*Assignment*
Return each line, exactly as given, from the one containing "Image resolution: width=800 pixels, height=500" through the end of the entries below, and skip the rest.

(Records from a data collection)

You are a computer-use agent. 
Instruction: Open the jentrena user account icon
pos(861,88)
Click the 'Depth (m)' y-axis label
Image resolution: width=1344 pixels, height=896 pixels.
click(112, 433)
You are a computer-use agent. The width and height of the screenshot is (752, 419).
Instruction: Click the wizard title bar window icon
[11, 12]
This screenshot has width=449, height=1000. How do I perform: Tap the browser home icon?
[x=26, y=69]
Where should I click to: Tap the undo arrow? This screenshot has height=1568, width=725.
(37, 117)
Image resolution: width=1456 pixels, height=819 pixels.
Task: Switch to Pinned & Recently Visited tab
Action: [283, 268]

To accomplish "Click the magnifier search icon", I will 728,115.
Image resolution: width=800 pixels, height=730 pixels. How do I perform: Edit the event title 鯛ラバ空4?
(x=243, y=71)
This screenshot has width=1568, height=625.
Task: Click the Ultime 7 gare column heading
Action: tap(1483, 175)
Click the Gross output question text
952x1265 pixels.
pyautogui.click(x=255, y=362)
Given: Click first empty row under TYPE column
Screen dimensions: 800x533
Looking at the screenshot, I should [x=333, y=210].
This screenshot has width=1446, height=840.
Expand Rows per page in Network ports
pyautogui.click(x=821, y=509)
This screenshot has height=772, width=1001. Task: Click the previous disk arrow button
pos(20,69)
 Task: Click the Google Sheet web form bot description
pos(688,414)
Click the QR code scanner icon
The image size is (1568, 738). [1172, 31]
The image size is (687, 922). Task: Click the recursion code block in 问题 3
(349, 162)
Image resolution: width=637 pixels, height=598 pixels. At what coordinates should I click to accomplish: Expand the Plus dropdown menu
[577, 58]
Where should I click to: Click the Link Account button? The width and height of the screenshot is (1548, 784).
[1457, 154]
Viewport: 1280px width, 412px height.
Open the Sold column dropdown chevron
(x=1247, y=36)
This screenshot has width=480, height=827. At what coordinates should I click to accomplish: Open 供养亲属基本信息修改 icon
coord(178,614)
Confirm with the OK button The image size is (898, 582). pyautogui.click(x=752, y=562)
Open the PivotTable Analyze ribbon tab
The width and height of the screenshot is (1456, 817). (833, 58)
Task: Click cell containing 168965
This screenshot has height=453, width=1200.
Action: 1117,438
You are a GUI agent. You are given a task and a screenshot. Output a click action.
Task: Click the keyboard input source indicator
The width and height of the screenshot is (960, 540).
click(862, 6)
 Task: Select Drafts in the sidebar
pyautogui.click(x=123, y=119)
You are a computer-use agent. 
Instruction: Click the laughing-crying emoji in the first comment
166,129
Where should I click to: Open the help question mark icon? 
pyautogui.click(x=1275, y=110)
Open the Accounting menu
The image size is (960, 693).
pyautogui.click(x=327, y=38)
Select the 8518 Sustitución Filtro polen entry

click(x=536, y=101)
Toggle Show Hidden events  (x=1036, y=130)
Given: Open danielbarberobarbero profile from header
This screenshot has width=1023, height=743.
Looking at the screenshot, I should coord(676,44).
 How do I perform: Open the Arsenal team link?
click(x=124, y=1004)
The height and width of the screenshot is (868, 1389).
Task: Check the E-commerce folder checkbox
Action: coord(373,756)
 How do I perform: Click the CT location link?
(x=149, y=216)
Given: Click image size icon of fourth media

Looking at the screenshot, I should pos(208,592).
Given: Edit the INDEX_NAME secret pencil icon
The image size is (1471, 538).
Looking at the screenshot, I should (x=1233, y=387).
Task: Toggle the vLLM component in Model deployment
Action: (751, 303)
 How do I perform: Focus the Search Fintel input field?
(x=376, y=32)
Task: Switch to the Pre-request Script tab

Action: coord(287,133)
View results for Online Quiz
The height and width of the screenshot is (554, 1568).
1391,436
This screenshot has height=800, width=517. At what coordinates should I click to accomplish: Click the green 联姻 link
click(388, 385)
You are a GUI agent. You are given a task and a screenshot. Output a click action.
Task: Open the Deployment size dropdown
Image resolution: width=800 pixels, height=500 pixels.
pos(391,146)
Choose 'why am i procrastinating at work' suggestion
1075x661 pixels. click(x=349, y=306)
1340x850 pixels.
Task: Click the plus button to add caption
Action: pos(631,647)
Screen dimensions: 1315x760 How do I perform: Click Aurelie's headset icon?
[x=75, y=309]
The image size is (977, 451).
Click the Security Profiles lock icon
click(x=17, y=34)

*Response*
Image resolution: width=800 pixels, height=500 pixels.
pos(391,146)
Choose 'why am i procrastinating at work' suggestion
1075x661 pixels. click(x=349, y=306)
1340x850 pixels.
Task: Click the plus button to add caption
Action: pos(631,647)
Screen dimensions: 1315x760 How do I perform: Click Aurelie's headset icon?
[x=75, y=309]
The image size is (977, 451).
Click the Security Profiles lock icon
click(x=17, y=34)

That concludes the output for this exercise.